Morphing materials: Current shape-changing fibres have pitfalls that have largely prevented them from being incorporated into textiles beyond laboratory settings.
- One fibre, known as a shape-changing alloy, only contracts by about 5%, doesn’t self-reverse, and often stops working after a handful of actuations. Another, called a McKibben actuator, is pneumatically driven and requires an air compressor to actuate.
- The MIT researchers wanted a fibre that could actuate silently and change its shape dramatically, while being compatible with common textile manufacturing procedures. To achieve this, they used a material known as liquid crystal elastomer (LCE).
- A liquid crystal is a series of molecules that can flow like liquid, but when they’re allowed to settle, they stack into a periodic crystal arrangement. The researchers incorporated these crystal structures into an elastomer network, which is stretchy like a rubber band.
- As the LCE material heats up, the crystal molecules fall out of alignment and pull the elastomer network together, causing the fibre to contract. When the heat is removed, the molecules return to their original alignment, and the material to its original length, Forman explains.

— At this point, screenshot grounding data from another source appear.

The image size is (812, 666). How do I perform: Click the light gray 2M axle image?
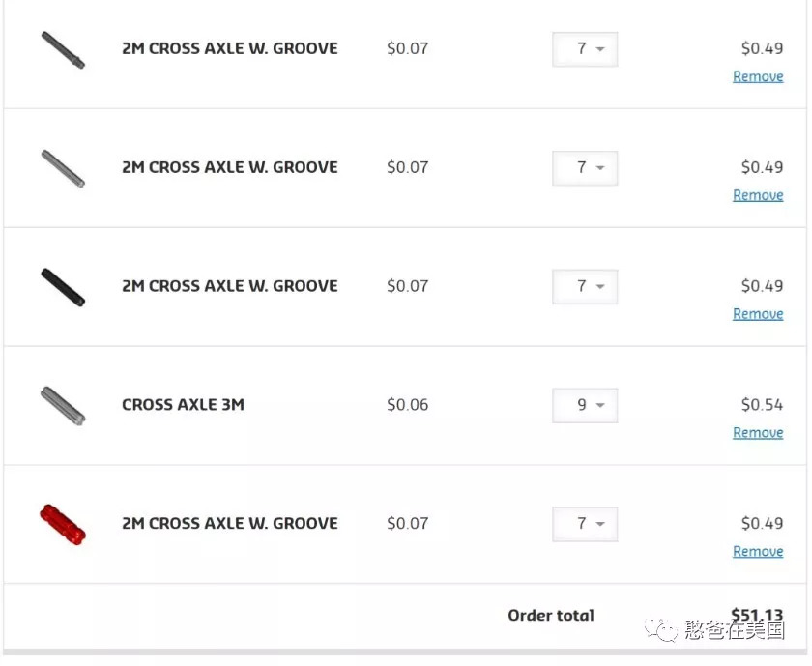63,168
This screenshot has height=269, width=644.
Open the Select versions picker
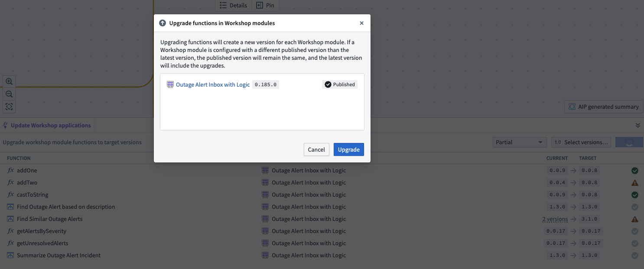point(581,142)
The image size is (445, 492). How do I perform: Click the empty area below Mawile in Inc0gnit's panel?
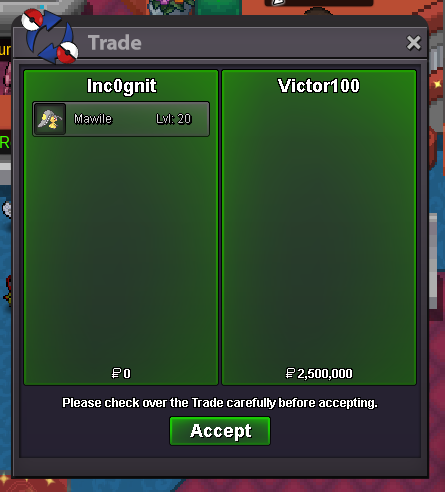pyautogui.click(x=121, y=250)
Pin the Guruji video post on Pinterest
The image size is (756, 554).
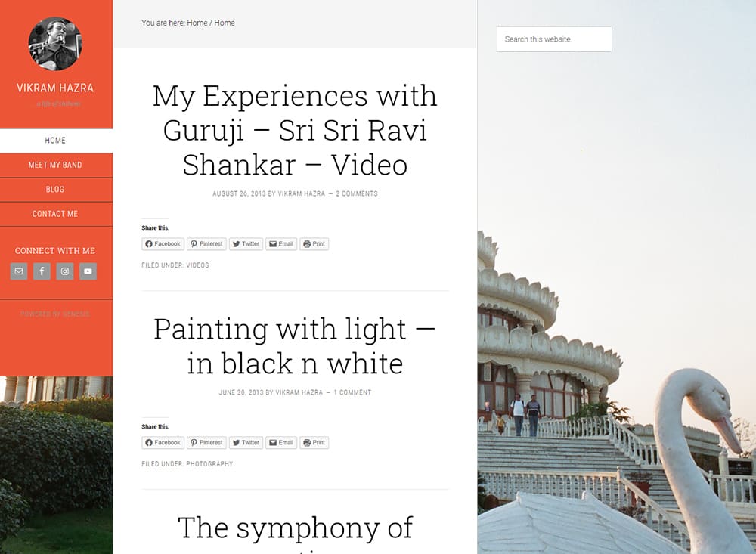(206, 244)
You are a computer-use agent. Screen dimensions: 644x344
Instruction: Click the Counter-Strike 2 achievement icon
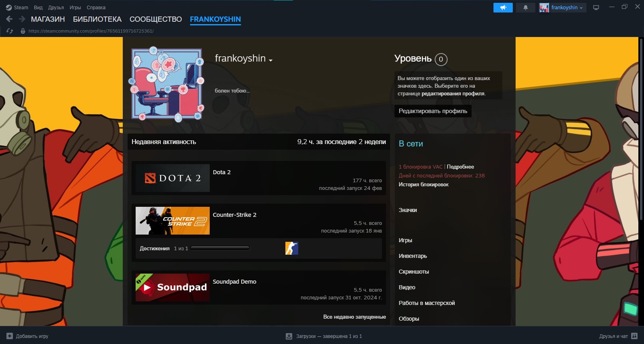pos(291,248)
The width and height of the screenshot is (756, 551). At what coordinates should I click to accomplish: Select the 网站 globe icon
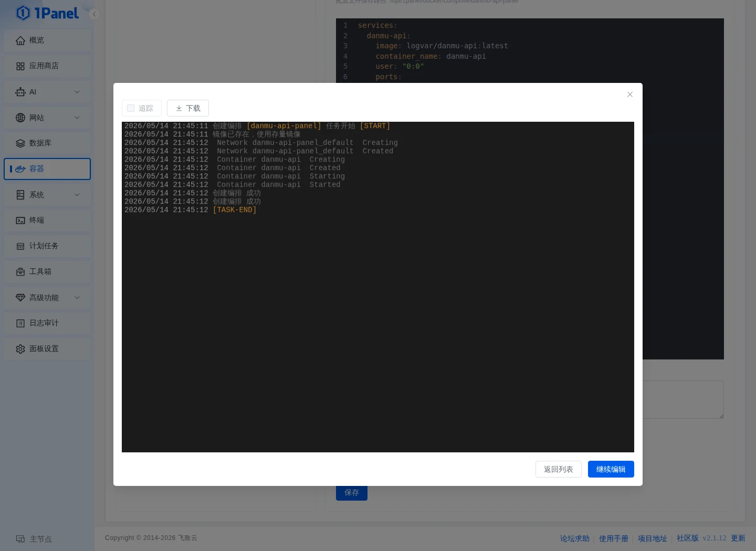click(20, 118)
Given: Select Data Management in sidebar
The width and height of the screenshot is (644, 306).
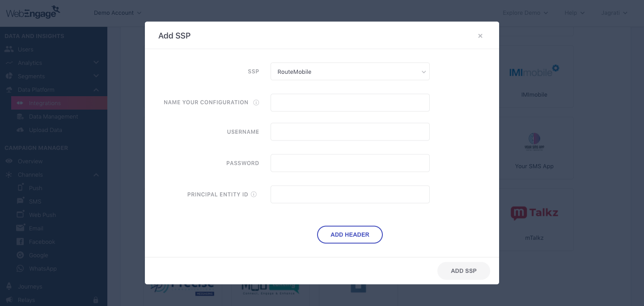Looking at the screenshot, I should (x=54, y=116).
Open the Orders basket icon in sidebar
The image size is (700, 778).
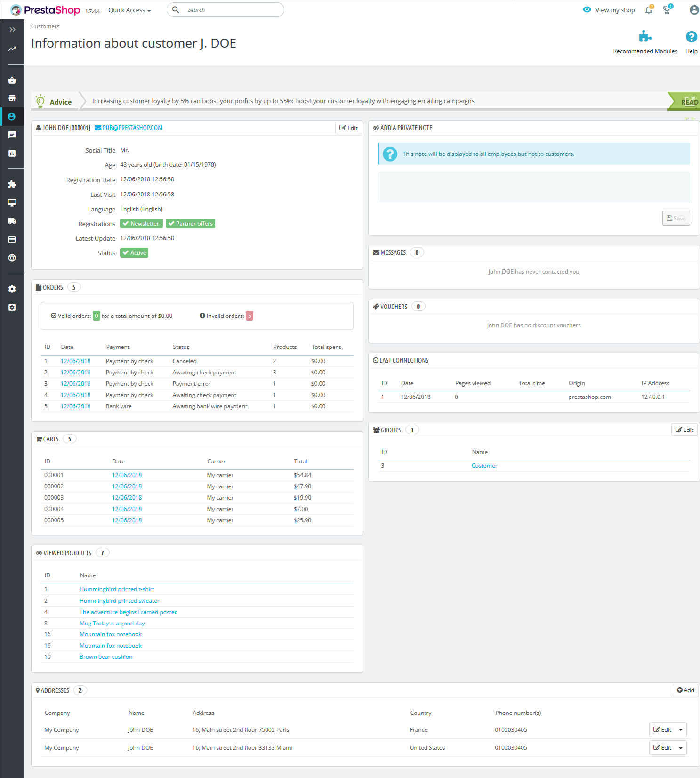12,81
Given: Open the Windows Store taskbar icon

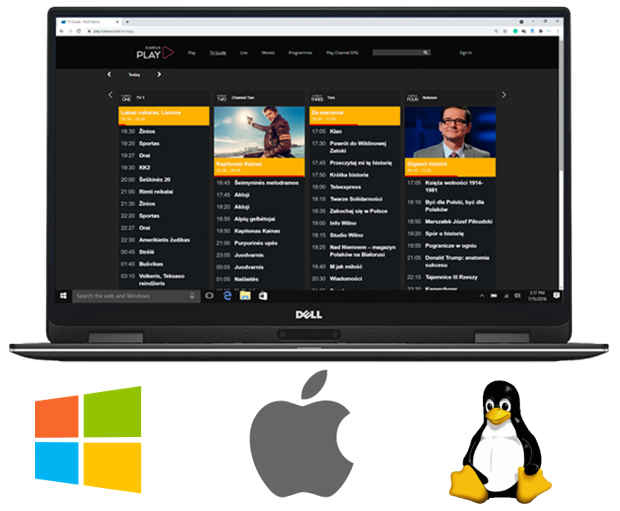Looking at the screenshot, I should [262, 296].
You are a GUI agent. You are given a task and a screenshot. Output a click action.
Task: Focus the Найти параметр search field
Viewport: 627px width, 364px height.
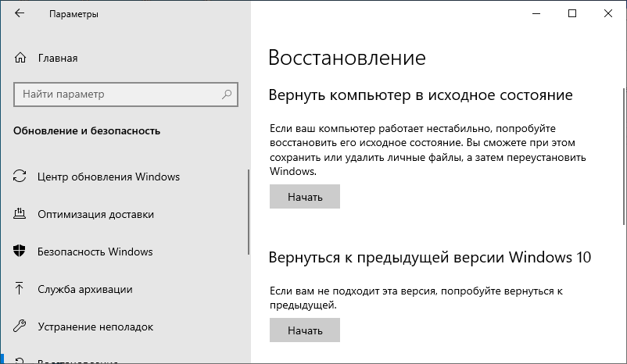(117, 95)
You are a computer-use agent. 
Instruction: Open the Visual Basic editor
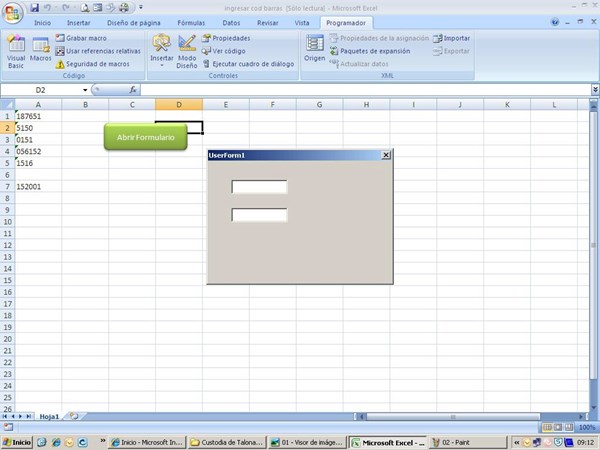(16, 50)
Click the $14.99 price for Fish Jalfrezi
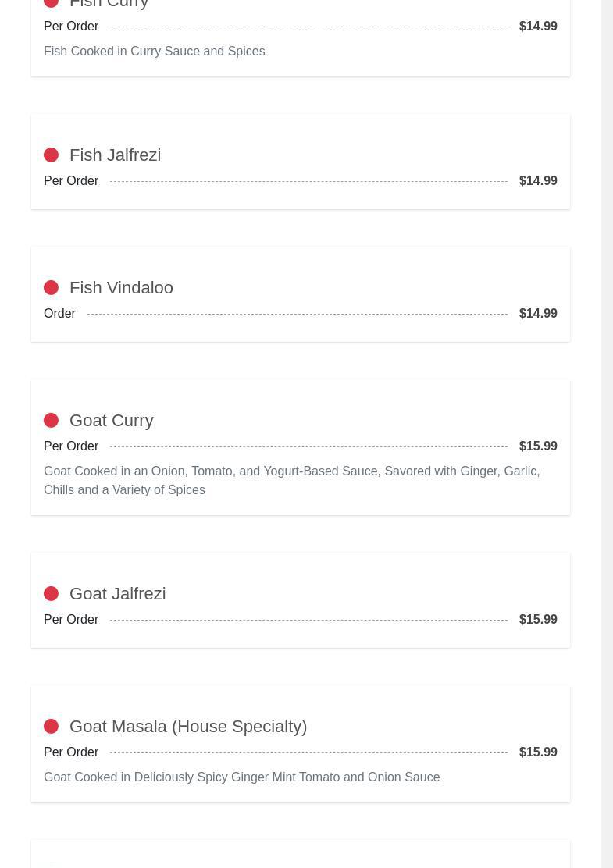 (x=538, y=181)
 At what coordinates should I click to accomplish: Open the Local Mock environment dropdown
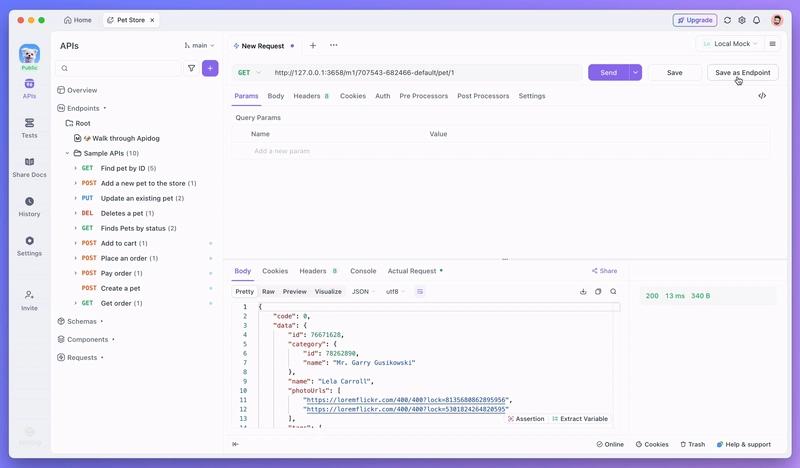click(x=730, y=44)
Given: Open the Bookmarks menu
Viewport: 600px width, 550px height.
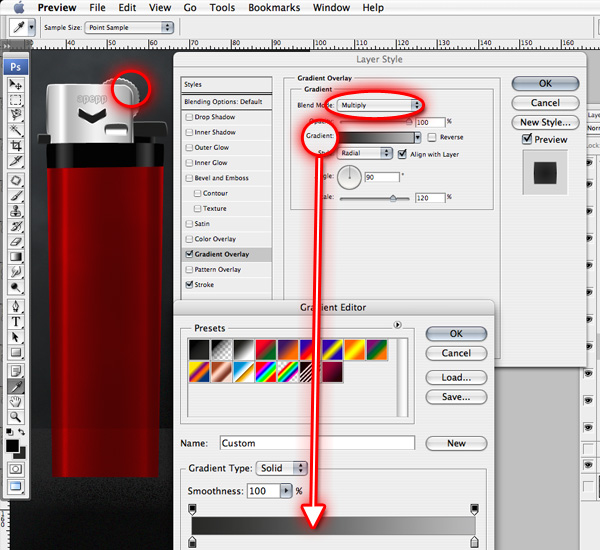Looking at the screenshot, I should (x=273, y=8).
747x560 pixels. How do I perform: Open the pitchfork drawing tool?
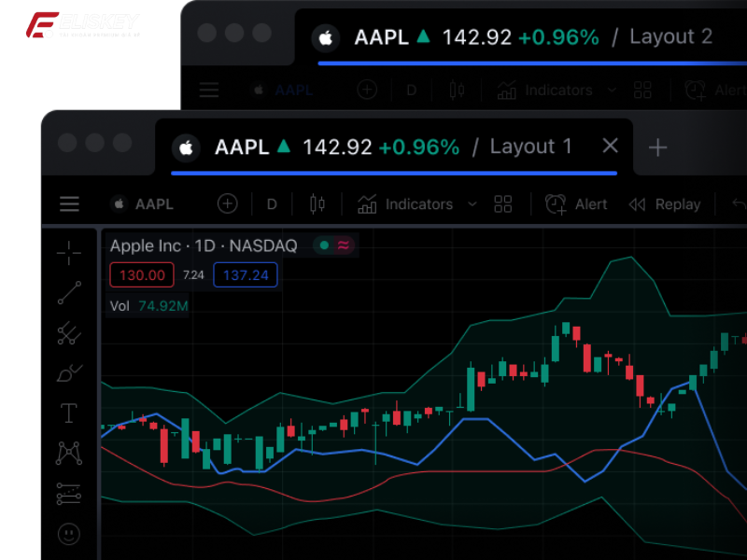68,333
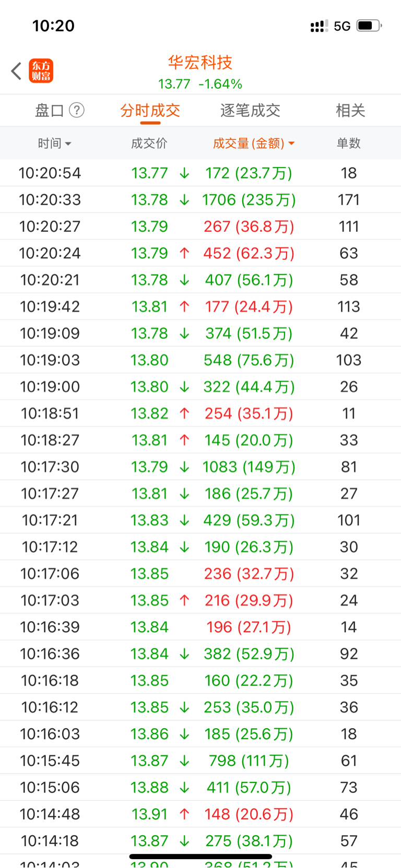Viewport: 401px width, 868px height.
Task: Tap the 13.77 -1.64% price line
Action: click(200, 84)
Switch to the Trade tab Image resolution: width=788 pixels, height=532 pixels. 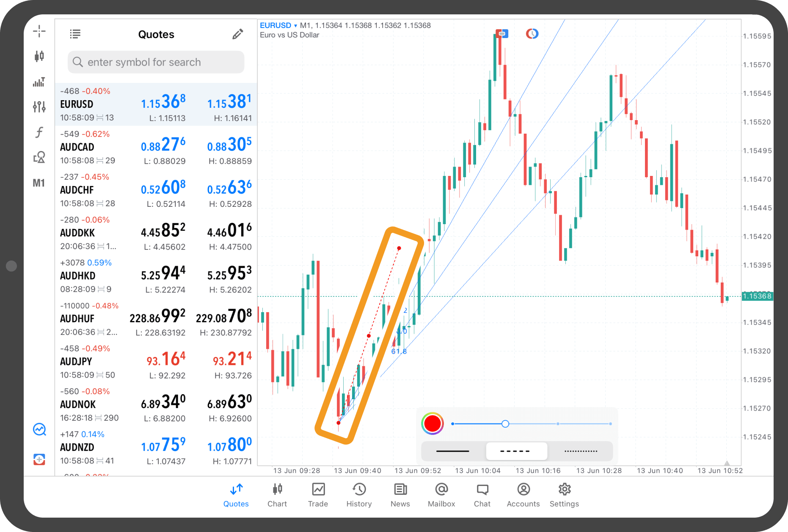[x=318, y=495]
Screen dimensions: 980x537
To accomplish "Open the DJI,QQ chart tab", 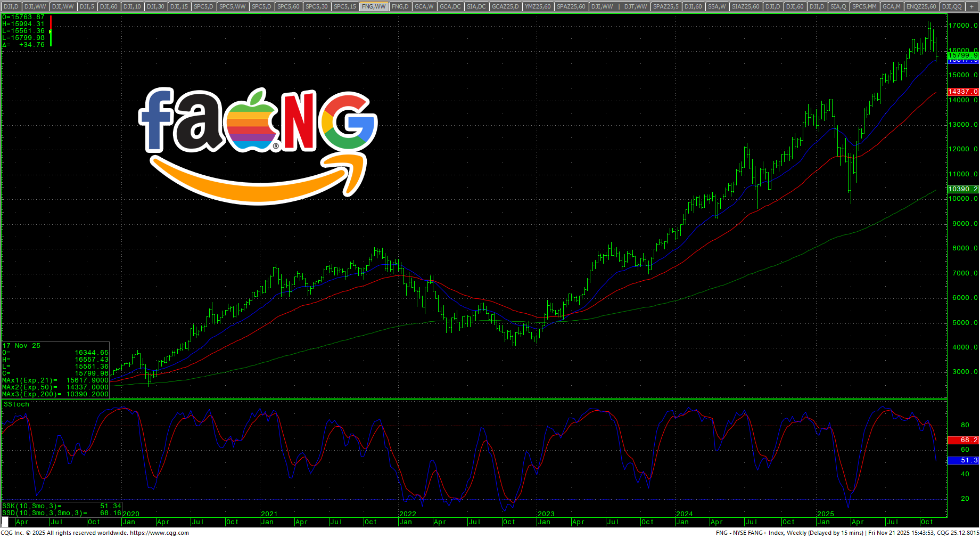I will (951, 6).
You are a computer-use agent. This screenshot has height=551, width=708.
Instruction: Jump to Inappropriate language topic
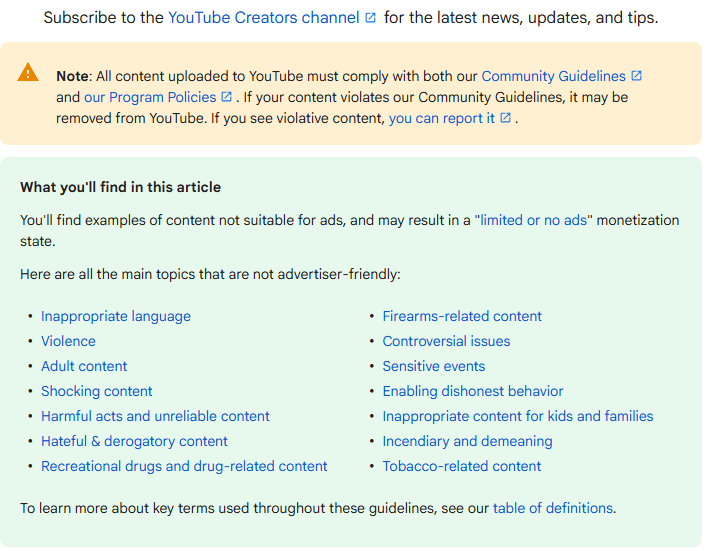point(116,316)
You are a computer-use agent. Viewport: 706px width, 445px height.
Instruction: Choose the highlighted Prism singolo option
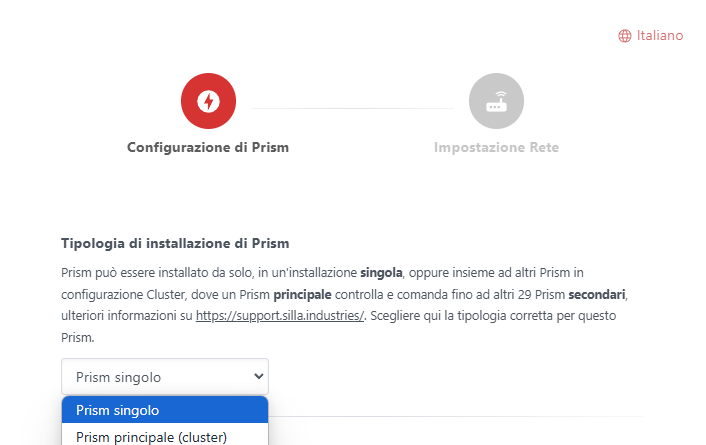[165, 410]
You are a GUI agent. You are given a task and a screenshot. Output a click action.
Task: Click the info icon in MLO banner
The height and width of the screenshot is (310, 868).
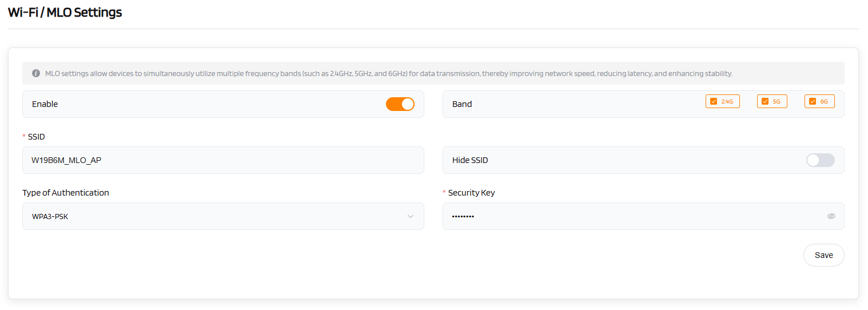[x=36, y=73]
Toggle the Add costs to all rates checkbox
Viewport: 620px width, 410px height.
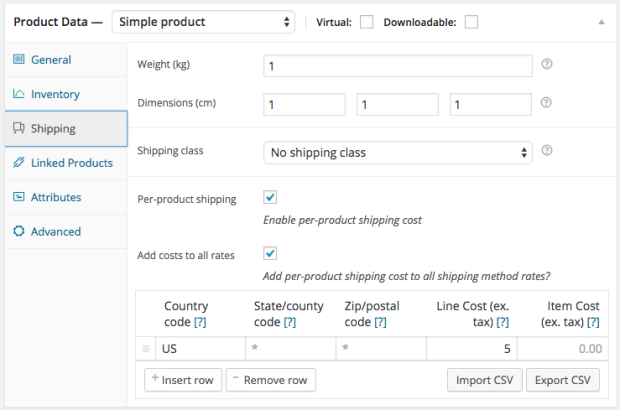[x=270, y=254]
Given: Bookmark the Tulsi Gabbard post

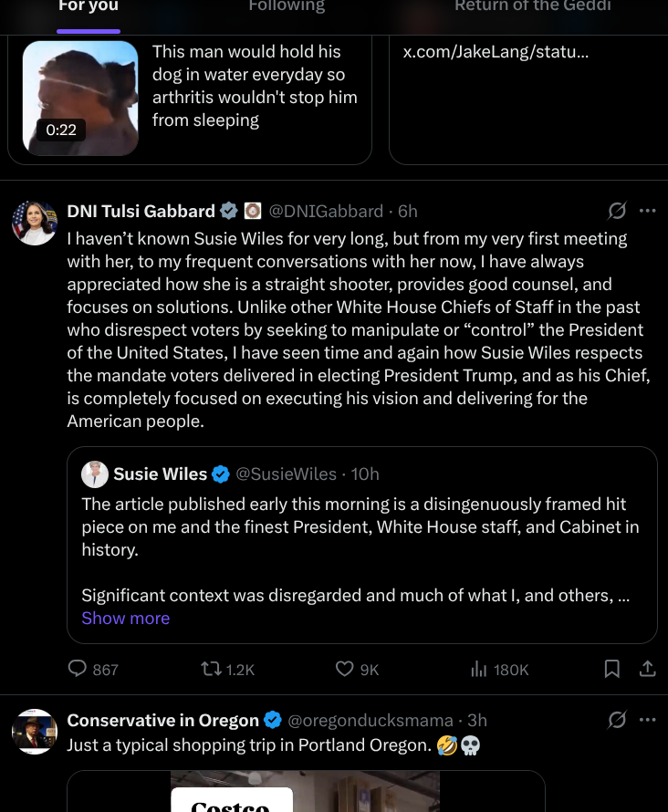Looking at the screenshot, I should click(612, 670).
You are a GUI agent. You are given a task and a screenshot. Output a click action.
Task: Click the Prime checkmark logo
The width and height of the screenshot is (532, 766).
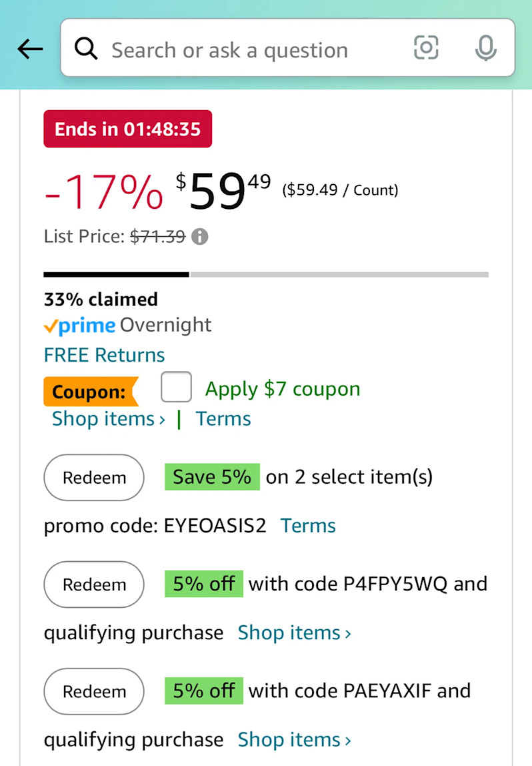click(x=79, y=326)
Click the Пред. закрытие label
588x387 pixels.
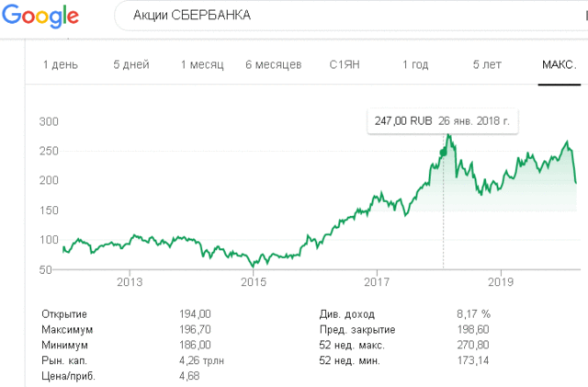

- By carefully mixing chemicals to synthesise the LCE, the researchers could control the final properties of the fibre, such as its thickness or the temperature at which it actuates.
- They perfected a preparation technique that creates LCE fibre which can actuate at skin-safe temperatures, making it suitable for wearable fabrics. Researchers had been unable to accomplish this with other LCE fibres.
- However, the researchers discovered that making fibre from LCE resin is a finicky process. Existing techniques often result in a fused mass that is impossible to unspool.
Fabricating the fibre: Forman built a machine using 3D-printed and laser-cut parts and basic electronics to overcome the fabrication challenges. He initially built the machine as part of the graduate-level course MAS.865 (Rapid-Prototyping of Rapid-Prototyping Machines: How to Make Something that Makes [almost] Anything).
- The thick and viscous LCE resin is first heated, and then slowly squeezed through a nozzle like that of a glue gun. As the resin comes out, it is cured carefully using UV lights that shine on both sides of the slowly extruding fibre.
- If the light is too dim, the material will separate and drip out of the machine, but if it is too bright, clumps can form, which yields bumpy fibres.
- Then the fibre is dipped in oil to give it a slippery coating and cured again, this time with UV lights turned up to full blast, creating a strong and smooth fibre. Finally, it is collected into a top spool and dipped in powder so it will slide easily into machines for textile manufacturing.
- From chemical synthesis to finished spool, the process takes about a day and produces appro`ximately a kilometre of ready-to-use fibre.
- The resulting fibre, named FibeRobo, can contract up to 40% without bending, actuate at skin-safe temperatures, and be produced with a low-cost setup for 20 cents per metre, which is about one-sixtieth times cheaper than commercially available shape-changing fibres.
- The fibre can be incorporated into industrial sewing and knitting machines, as well as nonindustrial processes like hand looms or manual crocheting, without the need for any process modifications.
What They Said:
We use textiles for everything. We make planes with fibre-reinforced composites, we cover the International Space Station with a radiation-shielding fabric, we use them for personal expression and performance wear. So much of our environment is adaptive and responsive, but the one thing that needs to be the most adaptive and responsive — textiles — is completely inert.